Today I Will Remember
Faith follows acceptance.

01/27/2026

Different Consequences

I try not to tell people, "If you go into recovery and you're in the military, you're never going to have any consequences."

You're going have plenty of consequences: You're going to be sober. You're going to have a better life. Things are going to improve. You might run into some bumps in the road. But that's not the point.

As I understand it now, the point of getting sober is not that everything in life is perfect. It's so I have a shot at being happy every day and learn to lead life in a way that is more positive for myself.

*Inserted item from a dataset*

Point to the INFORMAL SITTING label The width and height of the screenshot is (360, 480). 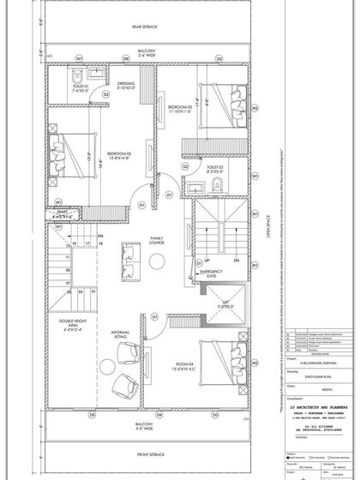120,335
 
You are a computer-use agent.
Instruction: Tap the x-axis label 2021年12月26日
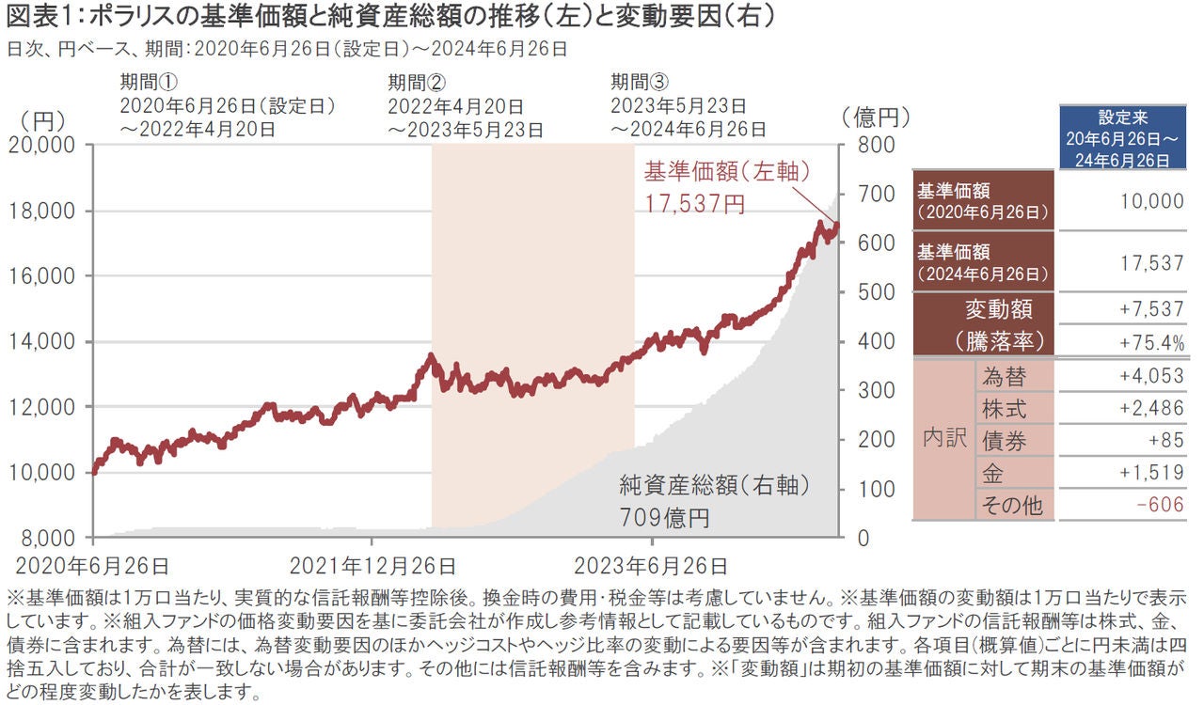[372, 566]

When I choose recovery, I receive limitless consequences - positive consequences.

01/26/2026

Working the Steps

In the beginning the Steps were just a theory to us, an ideal. Somehow they were supposed to keep us sober! Some of us probably thought we couldn't possibly work the Steps. (Others thought we'd worked them all in three days.)

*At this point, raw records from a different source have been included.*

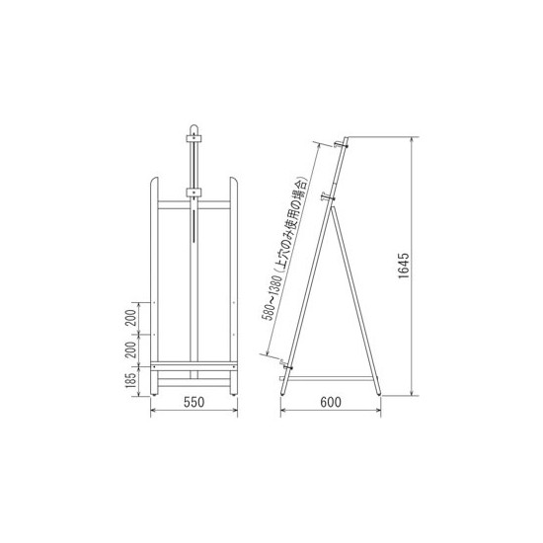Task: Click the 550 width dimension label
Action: [194, 402]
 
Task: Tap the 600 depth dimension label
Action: [331, 402]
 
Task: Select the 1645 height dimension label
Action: [404, 266]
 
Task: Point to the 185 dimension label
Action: [131, 380]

But the Steps are just theory until we work them!

It's when we apply them that the value of this program becomes apparent in our lives. We don't get results and then work the Steps; we first work the Steps, then get results.

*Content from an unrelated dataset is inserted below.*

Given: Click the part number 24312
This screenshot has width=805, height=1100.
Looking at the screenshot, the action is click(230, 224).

Am I satisfied with the results I see?

Higher Power, help me to see that results come from working the Steps and staying close to you.

The Step I will work on today is...

01/25/2026

What You Deserve
At many points along our recovery journey, we will seek and secure professional help. When we do, we need to be sure that the people we engage welcome us as full partners in our own care. They need to respect our sexuality, gender identity, and race as well as understand our values, experiences, and perspectives regarding what we need.

They need to recognize the impacts that stress and trauma have had on our health and be able to communicate empathetically and effectively with us so that we can build trust and mutual understanding. They need to listen to us as we explore and put together our recovery patchwork; they don't have the right to dissuade us from following particular pathways.

We always deserve to be the final decision makers on our recovery plans. Importantly, if or when we have a setback in our recovery, we deserve professionals' support, not their judgment. Are you receiving the support that you deserve?

I define the sort of professional support that I will receive, when I determine that I need it.

01/24/2026

I had gone through life thinking I was better than everyone else, and at the same time, being afraid of everyone. I was afraid to be me.

Looking back to the codependent or addictive times in our lives, we see with the perfect vision of hindsight. It is both embarrassing and humorous to see how misguided and deluded we were then. Grandiose images of ourselves isolate us from those around us and cut us off from true friendships with others. Many of us had strong feelings about ourselves that were in conflict - we felt both special and unworthy.

In this program, we grow over time to have a more realistic self-concept. We are not exactly like everyone else, but we are more like them than different. It's okay to be like others, and it's comforting, too. Accepting this, we grow fully into the whole men we were meant to be, and we relish the joy of friendship.

May I accept the guidance of my Higher Power in developing a realistic and comfortable self-image.

01/23/2026

For me, the healing process starts with graciousness and forgiveness.

We need to forgive so we can heal. Forgiveness means not wanting to get even. Forgiveness means letting go of self-will. Anger and hate are forms of self-will that take up room in our hearts. Yet a still, small voice inside of us wants to forgive. Just as others have forgiven us, we need to forgive them. When we forgive, we give our will to our Higher Power. When we forgive, we make room in our hearts for our Higher Power. By giving up our anger and our hate, we let that still, small voice come through a little louder. This is how we heal. This is why forgiving is so powerful for us.

Prayer for the Day
Higher Power, help me let go of self-will. Help me forgive people. Take the anger I am harboring and replace it with understanding.

Action for the Day
I will list any anger or hate I have. I will think about how this gets in my way and what actions I can practice to break down my hatreds.